Two new maps were generated during the early 20th century, and they are remarkable because of their differences with each other and Sargent's earlier map. The first was published in 1919 by Madison Grant, an original member of the Executive Committee of Save The Redwoods League. Grant's map (below) showed a large number of outlying stands, many of which are not recognized today. No map since has portrayed so many large outliers, although Griffin and Critchfield's 1972 atlas comes close (see link below).
Some of these outliers may have been represented by only a few trees, some may now be gone entirely, and many may have simply been mistakes. Because of the small scale of this map, it is difficult to always know which is true. Grant's most interesting groves are the elongated tracts mapped along the eastern edge of the range in Mendocino County. He also reduced the extent of coast redwood east of San Francisco Bay compared to Sargent's earlier map, but correctly widened it in Mendocino and Sonoma Counties. Perhaps most importantly, he was the first to show discontinuities or breaks in the coast redwood distribution, and his map gives a visual impression of a fragmented forest; a truth which was consistent with his argument for conservation.
Within the decade, A.N. Weber produced a different map that detailed the redwood range north of San Francisco. As did Sargent, Weber distinguished areas that had been logged and unlogged with painstaking detail.

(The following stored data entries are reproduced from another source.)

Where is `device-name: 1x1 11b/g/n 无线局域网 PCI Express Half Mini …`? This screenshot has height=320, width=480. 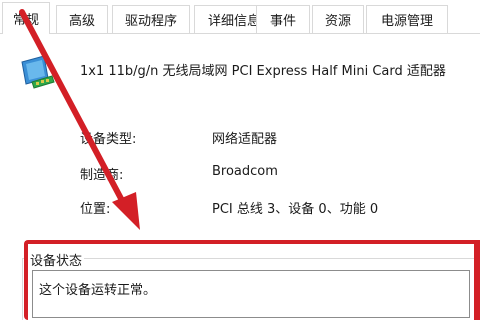
device-name: 1x1 11b/g/n 无线局域网 PCI Express Half Mini … is located at coordinates (263, 72).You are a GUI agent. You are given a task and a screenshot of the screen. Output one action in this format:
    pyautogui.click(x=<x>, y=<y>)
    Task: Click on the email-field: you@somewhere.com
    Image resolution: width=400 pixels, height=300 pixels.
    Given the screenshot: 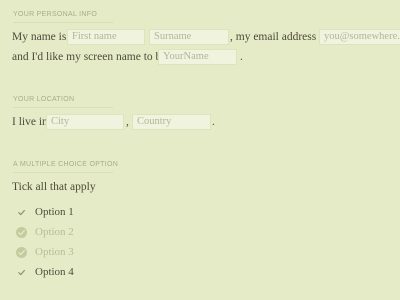 What is the action you would take?
    pyautogui.click(x=360, y=37)
    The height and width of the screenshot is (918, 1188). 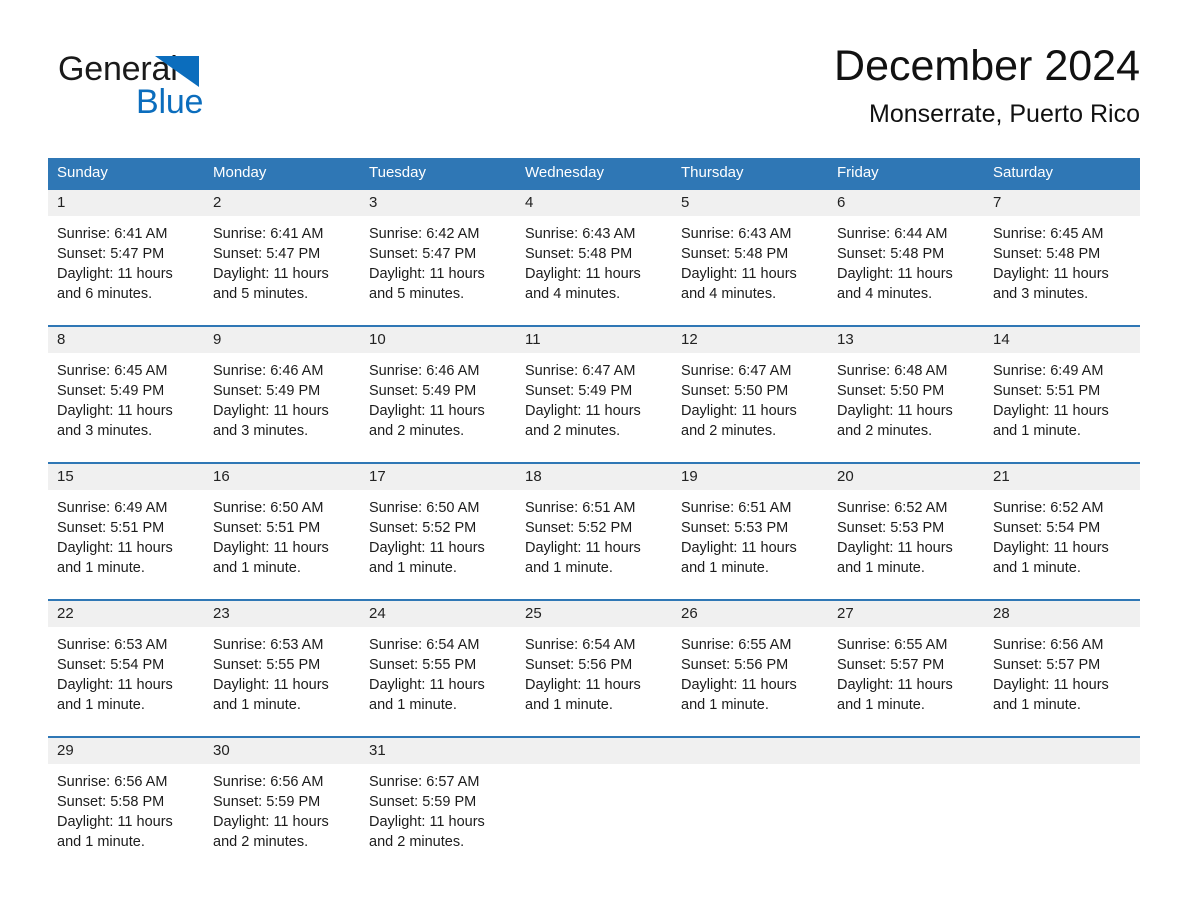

Weber drafted his map using a surveyor's base map with one mile square sections. Apart from the question of accuracy in the days before aerial photographs were available, his attempted level of precision provides us with a clear view of where he thought redwood forests were and where extensive lumbering activity had taken place during prior decades (below).

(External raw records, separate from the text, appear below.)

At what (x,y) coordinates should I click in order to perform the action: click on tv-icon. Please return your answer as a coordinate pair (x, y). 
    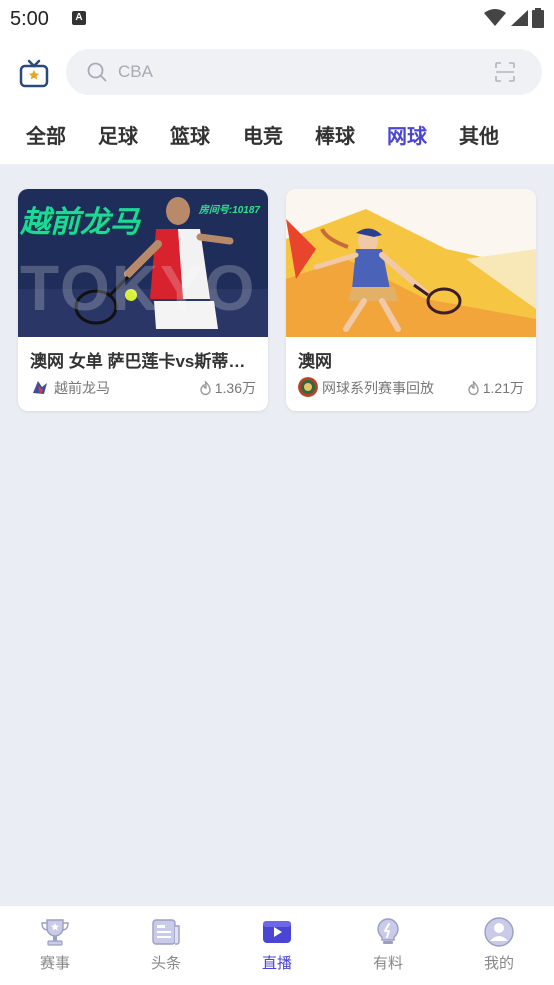
    Looking at the image, I should click on (34, 74).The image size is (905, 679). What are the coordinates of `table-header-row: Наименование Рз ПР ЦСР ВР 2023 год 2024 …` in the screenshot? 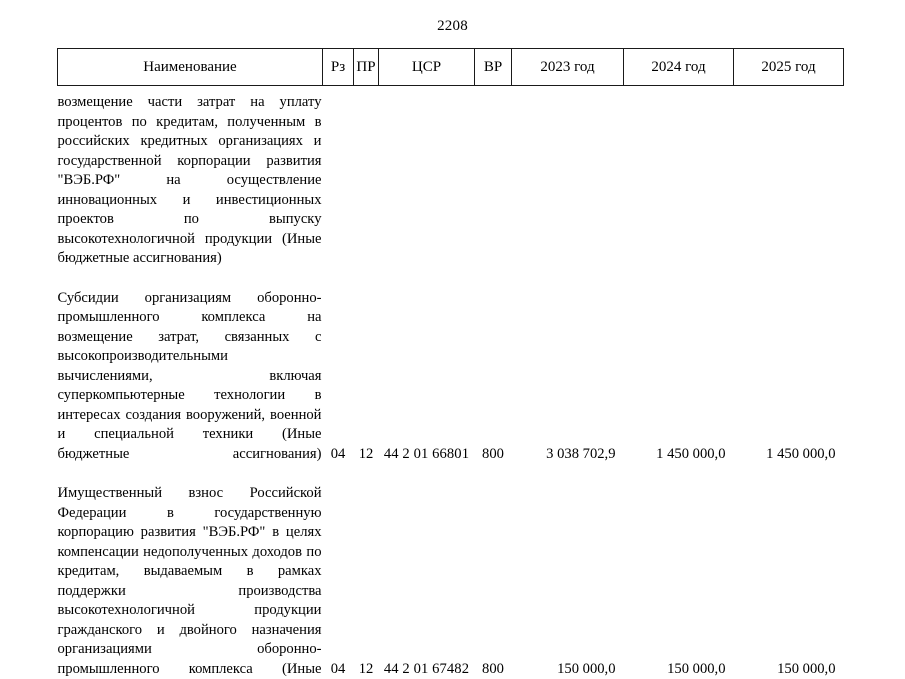 It's located at (451, 68).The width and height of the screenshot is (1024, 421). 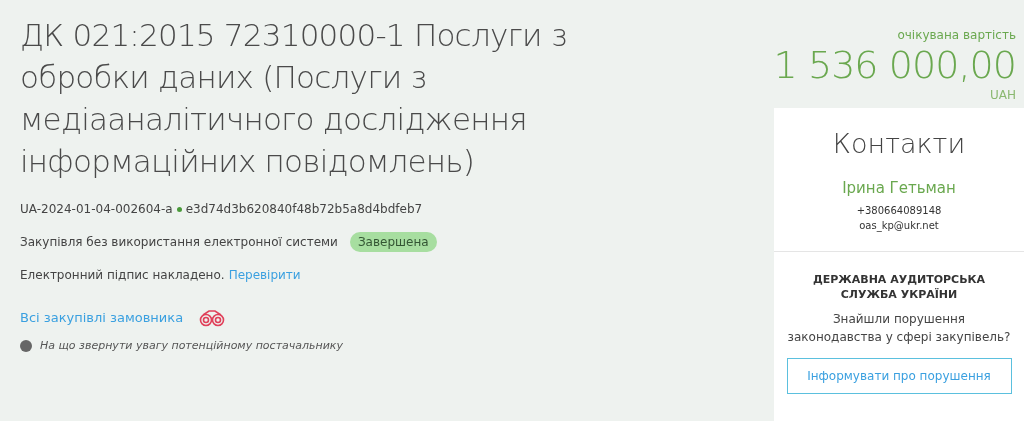 I want to click on tender-hash: e3d74d3b620840f48b72b5a8d4bdfeb7, so click(x=304, y=210).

What I find most remarkable about Weber's map, particularly in light of Grant's effort of the prior decade, is that despite the potential for detail, Weber shows very few of Grant's outliers, even those accepted half a century later by Griffin and Critchfield in their revisionist map. It seems that Weber was more interested in the silvicultural potential of redwood forests than the species' actual distribution from a biogeographical perspective, and he says as much in his accompanying report. Eastern outliers, just like those forests south of San Francisco Bay, were unmapped because they were of less commercial concern.
So how accurate was Weber near the coast where redwood was often the dominant species? Logged redwood stumps that still exist provide definitive evidence for where the trees occurred. Around Humboldt Bay, Weber's mapping of logged areas is often a quarter mile or more off from what we know to be true based on stump observations. More remote locations are likely to be even less accurate.
The Weber map's historical value is that it provides us with insights into the progress and distribution of logging on the coast in the early 20th century when timber and conservation interests first came to a head.
Such cartographic knowledge put the restricted natural extent of the redwood range and the much smaller extent of preserved stands in stark context. It also helped non-government agencies and government officials develop strategies for their mid-century acquisition of redwood lands with the hope of improving forest management and it eventually assisted in development of the range-wide state and national redwood park system.
Today, we want to know where the coast redwood are and were for different reasons. Populations on the edge are thought to be highly sensitive to environmental changes, such as logging, fire exclusion and climate change. By understanding the distribution and density of redwood across its range and how it has varied over time, we gain powerful insights into why, how and where redwood are likely to thrive in the future.